Saturday, August 21, 2010

The Architecture of Suicide

A few weeks ago now, I was riding my bike down Bloor Street and eventually came to the Prince Edward Viaduct, where the curious architecture of the bridge caught my attention -- a vast net strung up around us. It was as if we were nestled in the world's largest game of cat's cradle.

As it turns out the "net" is actually something called the "Luminous Veil", an anti-suicide barrier installed in 2003 and designed by Derek Revington at the University of Waterloo. Previous to the installation of the veil the viaduct had garnered the infamous distinction of being the most popular bridge in the city for suicides.

All around the viaduct are signs of its unintended use. On each side of the road at the east end of the viaduct there are large signs with a 24 hour phone number beneath for those who feel they need help. And below those, a conveniently installed phone booth. (On a sidenote: there is also a plaque instructing passers-by that this bridge was the one featured in the opening scenes of Michael Ondaatje's In The Skin of a Lion -- in which a woman falls off the bridge and is saved).

However, 7 years after the installation of the veil, it seems that while suicides from the bridge dropped from an average of 9.3 a year to zero a year, the overall suicide rate for the City of Toronto remained virtually unchanged.

The construction of the veil raises questions surrounding the social function of architecture: Can modifications to the built environment act as a kind of inanimate helping hand? Is the presence of a sign and a phone booth a kind of off-site social worker? And what happens when a piece of infrastructure is hi-jacked for an unintended purpose, especially one so heartbreaking?

It makes me wonder, too, why people choose certain bridges over others. I have heard that people will actually travel some distance to get to the Golden Gate Bridge in order to jump off of it. There is even a film about it called The Bridge. How does that lure get developed? In the report on the Prince Edward Viaduct the authors say:
The argument for putting a barrier on a notorious bridge as a suicide prevention tool is predicated on the idea that individuals contemplating suicide have a preference for that bridge over others in the area. "Suicide magnet" may be a particularly apt term that has been used to describe suicide bridges in the sense that different "magnets" have the ability to exert different amounts of pull and presumably, the more pull a "magnet" exerts the less interchangeable it is with other locations. p. 11
So, perhaps even in their most isolated state people yearn for a connection with others -- with something greater -- even if that connection is through death. Jumping off a certain bridge then becomes a statement or symbol, an induction into a community. However, the authors then conclude that the Prince Edward Viaduct was obviously not a strong "magnet" as suicides just moved to other bridges or means.
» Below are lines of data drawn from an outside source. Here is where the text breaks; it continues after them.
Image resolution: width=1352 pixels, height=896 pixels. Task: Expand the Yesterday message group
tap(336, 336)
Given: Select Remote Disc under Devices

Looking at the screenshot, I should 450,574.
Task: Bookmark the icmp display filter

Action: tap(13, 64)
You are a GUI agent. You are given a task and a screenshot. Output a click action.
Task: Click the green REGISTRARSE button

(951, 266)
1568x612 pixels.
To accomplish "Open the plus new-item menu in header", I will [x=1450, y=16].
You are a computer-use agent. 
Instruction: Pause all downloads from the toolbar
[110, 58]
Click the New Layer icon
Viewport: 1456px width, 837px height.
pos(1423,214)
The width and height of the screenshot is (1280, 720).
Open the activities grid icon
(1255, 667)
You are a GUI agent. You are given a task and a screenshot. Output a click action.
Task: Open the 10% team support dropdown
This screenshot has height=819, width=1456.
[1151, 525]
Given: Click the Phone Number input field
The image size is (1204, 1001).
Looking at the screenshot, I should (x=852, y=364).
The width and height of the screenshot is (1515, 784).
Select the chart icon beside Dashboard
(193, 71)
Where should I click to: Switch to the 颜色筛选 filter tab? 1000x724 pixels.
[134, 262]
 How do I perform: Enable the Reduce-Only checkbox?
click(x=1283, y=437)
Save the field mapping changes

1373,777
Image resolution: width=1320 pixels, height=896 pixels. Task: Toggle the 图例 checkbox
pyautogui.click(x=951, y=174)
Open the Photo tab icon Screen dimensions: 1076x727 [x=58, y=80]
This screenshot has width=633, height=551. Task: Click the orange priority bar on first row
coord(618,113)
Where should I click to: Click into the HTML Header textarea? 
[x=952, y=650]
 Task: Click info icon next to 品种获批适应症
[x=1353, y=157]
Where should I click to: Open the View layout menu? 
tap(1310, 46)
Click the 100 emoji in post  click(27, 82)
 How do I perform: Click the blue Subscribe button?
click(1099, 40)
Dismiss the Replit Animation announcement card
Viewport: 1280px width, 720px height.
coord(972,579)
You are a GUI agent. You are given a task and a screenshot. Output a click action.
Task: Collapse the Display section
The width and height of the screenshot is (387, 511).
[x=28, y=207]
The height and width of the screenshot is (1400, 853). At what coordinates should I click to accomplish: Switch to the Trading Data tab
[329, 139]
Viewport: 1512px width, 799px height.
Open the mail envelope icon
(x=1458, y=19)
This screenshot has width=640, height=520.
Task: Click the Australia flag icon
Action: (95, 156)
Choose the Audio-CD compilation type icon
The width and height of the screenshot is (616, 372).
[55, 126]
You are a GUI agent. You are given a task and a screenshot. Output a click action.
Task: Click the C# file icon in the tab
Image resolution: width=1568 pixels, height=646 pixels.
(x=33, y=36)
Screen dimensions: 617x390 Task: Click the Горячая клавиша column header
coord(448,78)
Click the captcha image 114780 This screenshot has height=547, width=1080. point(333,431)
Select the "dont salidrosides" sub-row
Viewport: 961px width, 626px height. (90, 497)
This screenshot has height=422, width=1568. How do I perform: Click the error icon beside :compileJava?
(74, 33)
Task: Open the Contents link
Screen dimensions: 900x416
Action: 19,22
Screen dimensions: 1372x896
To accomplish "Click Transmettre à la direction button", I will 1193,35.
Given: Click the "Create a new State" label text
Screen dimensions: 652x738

After I graduated high school, I heard that a student there had left a note saying he was going to jump off of a bridge in the area. Then he drove his car to a completely different bridge got out and, according to one witness, took off his shoes and simply walked off the edge. Would the Luminous Veil have prevented this? What if there had been a phone? Or maybe he would have simply got into his car and driven over to that other bridge instead.